Miner is rescued from flooded cave 14 days after tunnel collapsed

Miner is rescued from flooded cave 14 days after tunnel collapsed
Source: Daily Mail Online

A miner was miraculously rescued from a flooded cave by the Mexican army two weeks after the tunnel collapsed.

Francisco Zapata Nájera, 42, had been buried some 985ft underground when disaster struck at a gold mine in the northern state of Sinaloa.

An embankment collapse left him stranded in darkness, with rising water threatening his life.

Extraordinary footage of the moment he was found shows the exhausted miner standing in waist-deep water, calmly speaking to rescuers as they finally reached him.

Despite the terrifying ordeal, Zapata revealed he had clung to hope throughout.

The incident unfolded on March 25 when a tailings dam - used to store mining waste - suddently burst, trapping workers inside.

Of the 25 miners underground at the time, 21 managed to escape, but four were left behind.

In the days that followed, rescuers worker tirelessly in dangerous conditions.

Finally, on Wednesday, Zapata emerged from the depths - wrapped in a thermal blanket and transported on an electric cart.

José Alejandro Cástulo was pulled out alive after five days, while another miner tragically died.

It then took a further eight days before Zapata was located, following an intense search lasting more than 300 hours.

Divers eventually detected a faint signal in the darkness - the blinking of a torch.

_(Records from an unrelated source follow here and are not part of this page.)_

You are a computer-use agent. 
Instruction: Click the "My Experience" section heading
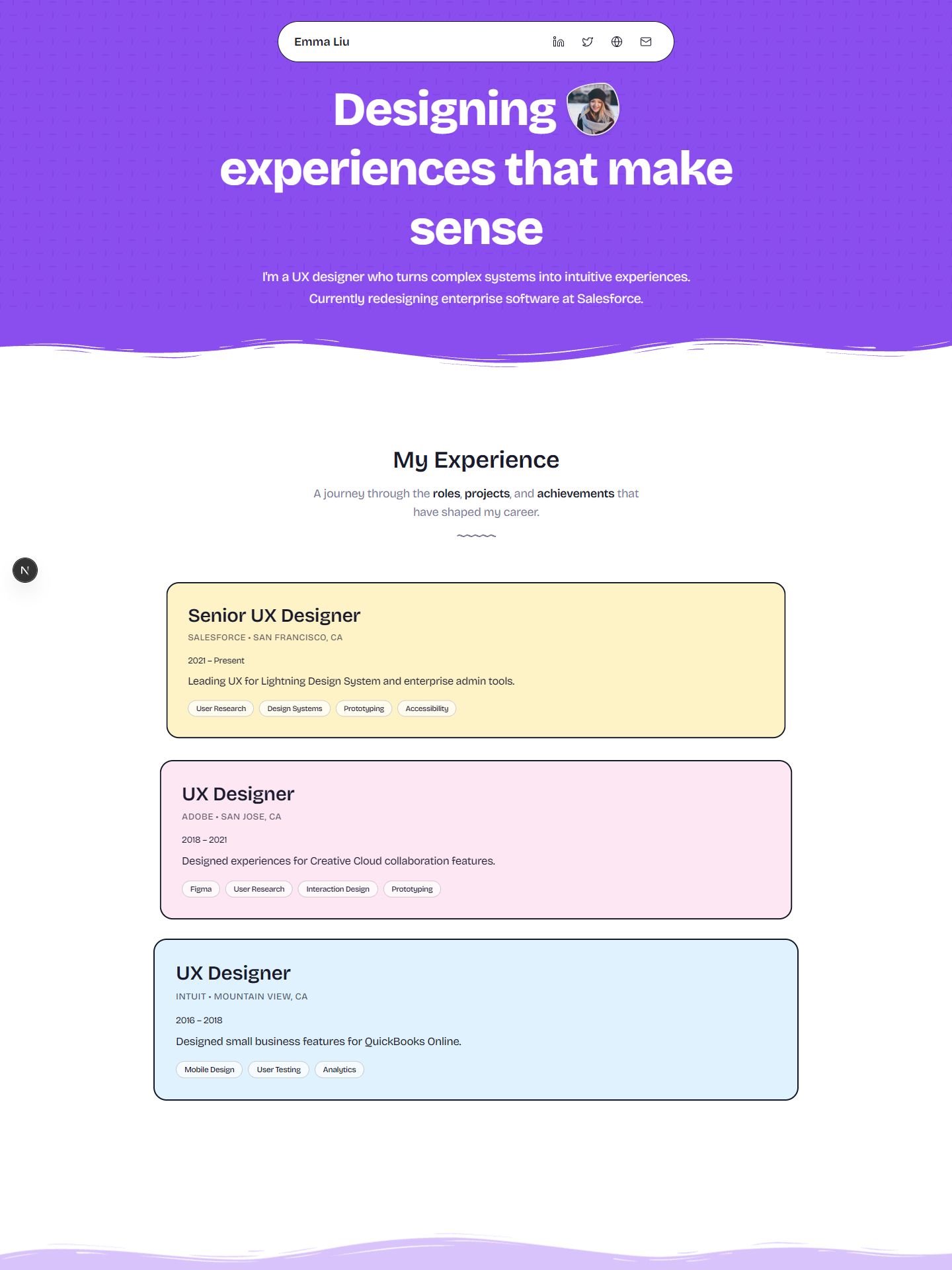coord(475,459)
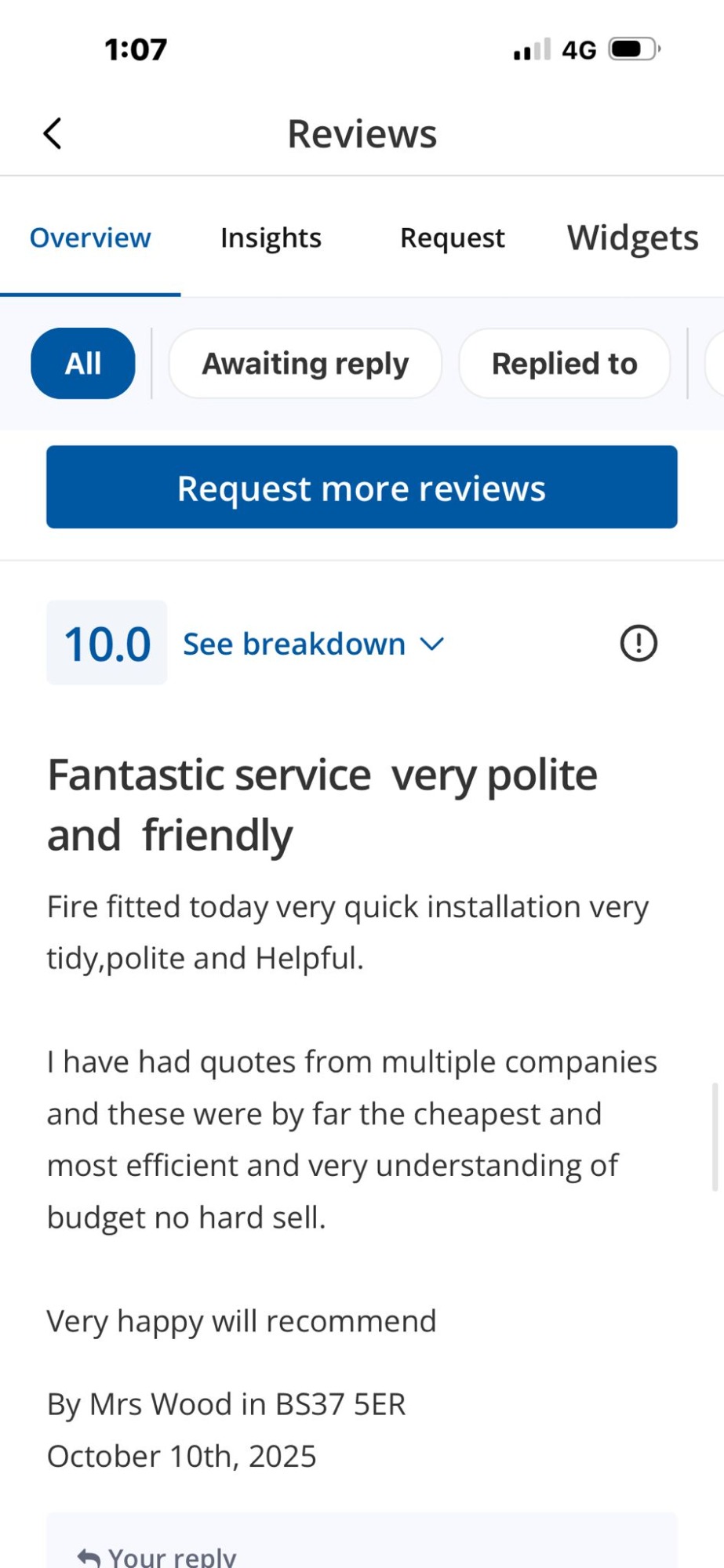Click the page scrollbar on the right

[x=715, y=1137]
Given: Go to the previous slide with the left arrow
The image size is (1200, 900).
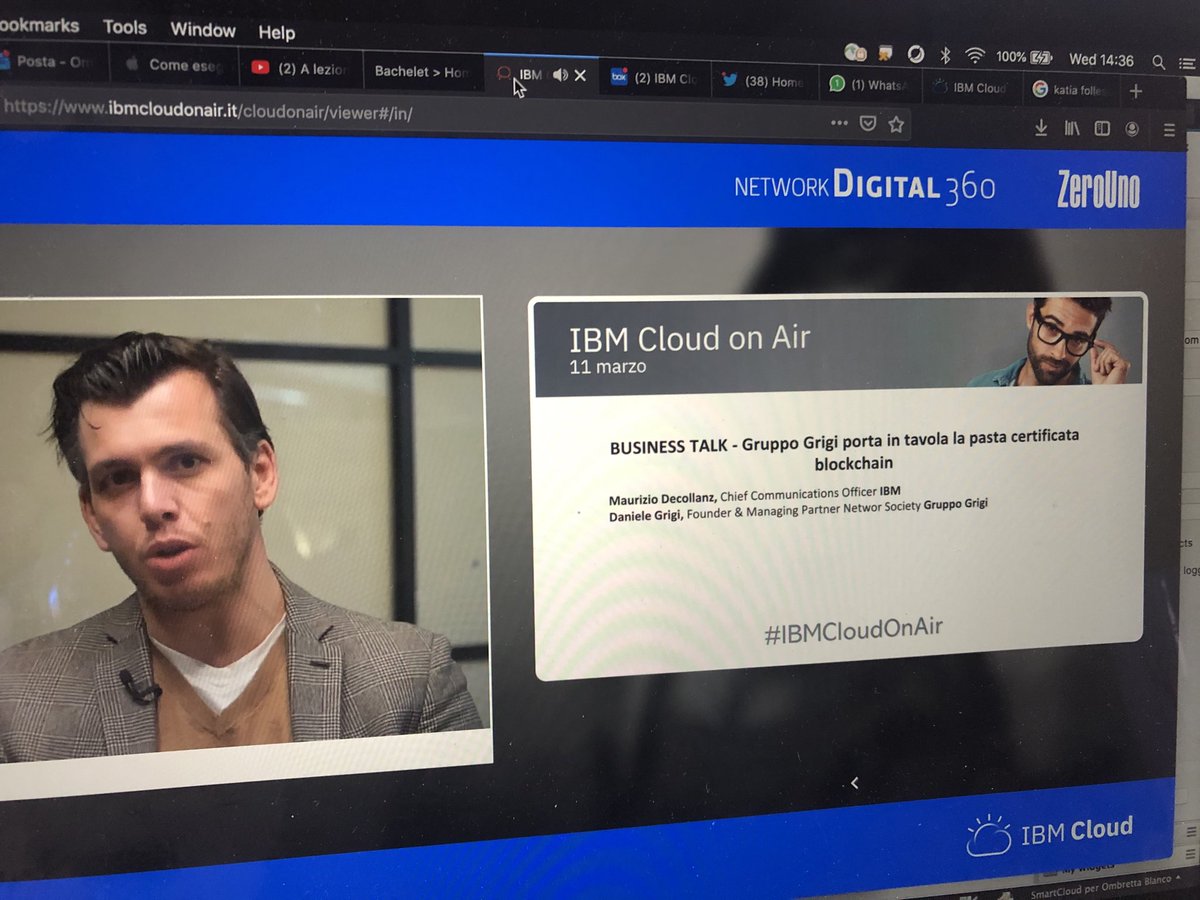Looking at the screenshot, I should click(855, 783).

Zapata had been switching it on and off in a desperate bid to be seen.

As they approached him, rescuers called out: 'How are you, how are you?'

Once they confirmed they were specialised military divers, they told him: 'your torchlight helped us a lot'.

'It guided us,' one of the divers added.

Zapata, remarkably composed, replied: 'I didn't lose faith, I didn't lose faith'.

But the rescue was far from over. Flooded tunnels meant he could not be brought out immediately.

Instead, divers were forced to leave him behind temporarily, supplying him with with water, tins of tuna, and energy bars, along with assaurances they would return.

It would take another 20 greulling hours of pumping water from the mine before conditions were safe enough to extract him.

Finally, on Wednesday, Zapata emerged from the depths - wrapped in a thermal blanket and transported on an electric cart - before being airlifted to hospital.

There, he was reunited with his family in an emotional moment.

Doctors confirmed he was frail but stable and would receive further treatment.

Mexican President Claudia Sheinbaum hailed both the army's efforts and Zapata's extraordinary endurance, saying his faith and resilience had made the 'astounding rescue' possible.

Meanwhile, the search continues for the final missing miner, as hopes remain that more lives may yet be saved from the disaster.